FIGURE 4.

Changes in immune cell composition associated with metastasis for peripheral blood are similar to those for lung. (A) Schematic representation for flow cytometric analysis of immune cells from peripheral blood of tumor‐bearing mice. Mice were injected in the fourth mammary fat pad or the right back with E0771, LLC or B16F10 cells or with PBS (control), and peripheral blood was collected from the right ventricle of mice before perfusion at 5–21 days. (B) Summary of changes in immune cell composition for peripheral blood during premetastatic to early metastatic phases. Significant (p < 0.05) increases or decreases relative to PBS‐injected mice are indicated by red and blue squares, respectively (unpaired two‐sided Student's t test or Tukey–Kramer test). The numbers in the squares indicate the ratio of the percentage of each cell type among viable cells for tumor‐bearing mice to that for PBS‐injected mice (n = 4 to 29 mice). (C) Summary of changes in the numbers of CD25⁻ Tregs and CD25⁺ Tregs in peripheral blood from premetastatic to early metastatic phases. Significant (p < 0.05) increases relative to PBS‐injected mice are indicated by red squares (unpaired two‐sided Student's t test or Tukey–Kramer test).
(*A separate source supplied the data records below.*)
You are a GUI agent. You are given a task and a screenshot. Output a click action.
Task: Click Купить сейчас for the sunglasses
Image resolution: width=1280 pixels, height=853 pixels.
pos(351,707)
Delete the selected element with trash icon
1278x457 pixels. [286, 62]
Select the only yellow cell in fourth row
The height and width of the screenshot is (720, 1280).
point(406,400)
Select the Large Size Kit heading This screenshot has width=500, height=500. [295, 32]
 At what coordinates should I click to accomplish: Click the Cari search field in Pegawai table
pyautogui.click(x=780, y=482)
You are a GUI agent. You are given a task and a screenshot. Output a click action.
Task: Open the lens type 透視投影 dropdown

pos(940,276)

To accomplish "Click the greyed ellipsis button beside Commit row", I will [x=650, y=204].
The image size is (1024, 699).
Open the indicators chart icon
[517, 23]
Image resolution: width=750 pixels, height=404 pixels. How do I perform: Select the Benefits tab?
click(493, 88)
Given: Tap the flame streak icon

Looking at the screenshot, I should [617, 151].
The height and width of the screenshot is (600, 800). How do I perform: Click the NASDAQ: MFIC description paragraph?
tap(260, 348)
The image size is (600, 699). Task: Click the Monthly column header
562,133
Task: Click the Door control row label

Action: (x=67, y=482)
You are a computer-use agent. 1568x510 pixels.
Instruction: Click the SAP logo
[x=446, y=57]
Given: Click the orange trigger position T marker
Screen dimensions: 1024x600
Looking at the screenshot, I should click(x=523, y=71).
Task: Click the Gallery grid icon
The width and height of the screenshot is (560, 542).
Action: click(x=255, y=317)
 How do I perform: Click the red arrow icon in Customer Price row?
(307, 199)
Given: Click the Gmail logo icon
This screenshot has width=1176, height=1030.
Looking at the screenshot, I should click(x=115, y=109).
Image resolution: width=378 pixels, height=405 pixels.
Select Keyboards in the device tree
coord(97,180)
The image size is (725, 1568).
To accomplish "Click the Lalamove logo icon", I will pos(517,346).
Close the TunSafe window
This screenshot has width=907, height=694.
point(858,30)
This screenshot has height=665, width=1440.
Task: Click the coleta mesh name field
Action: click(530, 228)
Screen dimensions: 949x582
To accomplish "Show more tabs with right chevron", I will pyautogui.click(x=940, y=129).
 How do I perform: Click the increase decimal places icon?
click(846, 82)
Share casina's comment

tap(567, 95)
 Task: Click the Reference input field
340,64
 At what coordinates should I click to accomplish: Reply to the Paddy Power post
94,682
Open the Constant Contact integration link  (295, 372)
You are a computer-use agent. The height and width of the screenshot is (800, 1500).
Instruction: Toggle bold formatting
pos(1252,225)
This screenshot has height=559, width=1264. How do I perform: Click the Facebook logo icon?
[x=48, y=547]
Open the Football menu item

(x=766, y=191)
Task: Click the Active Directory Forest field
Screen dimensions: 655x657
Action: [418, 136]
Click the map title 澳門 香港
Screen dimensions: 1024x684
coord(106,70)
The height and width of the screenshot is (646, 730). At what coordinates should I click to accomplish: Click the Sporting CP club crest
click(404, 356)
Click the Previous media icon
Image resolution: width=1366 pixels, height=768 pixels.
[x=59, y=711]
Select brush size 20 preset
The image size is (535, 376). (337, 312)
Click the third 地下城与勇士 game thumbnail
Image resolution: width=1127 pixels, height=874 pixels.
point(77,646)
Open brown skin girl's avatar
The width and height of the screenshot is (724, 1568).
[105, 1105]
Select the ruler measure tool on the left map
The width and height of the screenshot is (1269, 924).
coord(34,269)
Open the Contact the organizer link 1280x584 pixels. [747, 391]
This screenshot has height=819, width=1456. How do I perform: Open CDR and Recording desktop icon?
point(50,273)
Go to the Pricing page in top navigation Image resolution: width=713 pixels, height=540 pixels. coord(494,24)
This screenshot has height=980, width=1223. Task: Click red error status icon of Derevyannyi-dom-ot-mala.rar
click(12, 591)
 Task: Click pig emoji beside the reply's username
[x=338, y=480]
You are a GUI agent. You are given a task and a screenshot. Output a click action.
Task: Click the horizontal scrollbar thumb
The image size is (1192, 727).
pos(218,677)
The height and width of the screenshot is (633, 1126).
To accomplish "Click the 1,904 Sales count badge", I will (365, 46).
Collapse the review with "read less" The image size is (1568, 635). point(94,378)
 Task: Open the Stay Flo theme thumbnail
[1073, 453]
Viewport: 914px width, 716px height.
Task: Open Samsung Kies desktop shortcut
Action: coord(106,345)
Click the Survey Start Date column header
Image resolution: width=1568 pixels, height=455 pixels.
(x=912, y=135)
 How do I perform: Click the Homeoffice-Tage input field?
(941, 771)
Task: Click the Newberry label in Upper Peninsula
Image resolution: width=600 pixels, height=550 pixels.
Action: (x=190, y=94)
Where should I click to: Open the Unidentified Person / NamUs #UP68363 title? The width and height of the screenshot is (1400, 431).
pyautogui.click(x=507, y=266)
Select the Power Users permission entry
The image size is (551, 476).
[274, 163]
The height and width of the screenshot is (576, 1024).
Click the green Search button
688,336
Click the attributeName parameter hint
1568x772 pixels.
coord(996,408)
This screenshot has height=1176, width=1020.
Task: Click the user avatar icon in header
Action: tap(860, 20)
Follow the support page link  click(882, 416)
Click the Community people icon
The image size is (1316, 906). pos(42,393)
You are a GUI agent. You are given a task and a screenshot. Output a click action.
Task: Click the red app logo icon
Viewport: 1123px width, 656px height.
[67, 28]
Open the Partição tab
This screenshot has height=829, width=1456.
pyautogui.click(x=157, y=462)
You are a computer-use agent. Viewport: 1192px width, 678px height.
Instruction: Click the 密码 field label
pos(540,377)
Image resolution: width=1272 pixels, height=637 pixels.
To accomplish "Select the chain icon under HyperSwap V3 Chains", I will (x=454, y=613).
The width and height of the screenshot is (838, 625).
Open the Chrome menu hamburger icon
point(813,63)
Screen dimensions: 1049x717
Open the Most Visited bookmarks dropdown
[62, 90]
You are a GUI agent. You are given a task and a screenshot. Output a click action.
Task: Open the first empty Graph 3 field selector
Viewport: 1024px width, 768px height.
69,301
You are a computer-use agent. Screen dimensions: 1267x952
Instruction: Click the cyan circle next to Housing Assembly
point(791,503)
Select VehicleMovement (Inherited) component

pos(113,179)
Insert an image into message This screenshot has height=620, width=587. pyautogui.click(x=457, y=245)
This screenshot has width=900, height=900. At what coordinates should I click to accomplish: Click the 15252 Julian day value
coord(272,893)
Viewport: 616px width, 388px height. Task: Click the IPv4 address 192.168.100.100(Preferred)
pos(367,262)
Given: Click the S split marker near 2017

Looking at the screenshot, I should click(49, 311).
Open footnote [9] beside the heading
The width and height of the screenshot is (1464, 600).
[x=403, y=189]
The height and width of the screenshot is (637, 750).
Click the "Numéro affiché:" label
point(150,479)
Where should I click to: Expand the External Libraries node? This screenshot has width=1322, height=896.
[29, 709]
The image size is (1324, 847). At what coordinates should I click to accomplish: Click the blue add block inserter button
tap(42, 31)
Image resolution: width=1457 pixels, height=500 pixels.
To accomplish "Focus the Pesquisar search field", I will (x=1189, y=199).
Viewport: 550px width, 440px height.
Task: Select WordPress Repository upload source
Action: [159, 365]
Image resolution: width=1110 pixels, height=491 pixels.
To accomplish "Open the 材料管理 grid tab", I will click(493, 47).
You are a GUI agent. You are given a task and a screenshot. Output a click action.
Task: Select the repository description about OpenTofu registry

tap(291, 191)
The numbers in the squares indicate the ratio of the percentage of each cell type among viable cells in tumor‐bearing mice to that in PBS‐injected mice (n = 6 to 20 mice). (D) Summary of the dynamics of immune cell types in peripheral blood showing a decrease in the number of eosinophils in the early premetastatic phase, an increase in Tregs in the late premetastatic phase, and an increase in PMN‐MDSCs and interstitial macrophages and a decrease in B cells and CD8 T cells in the micrometastatic phase.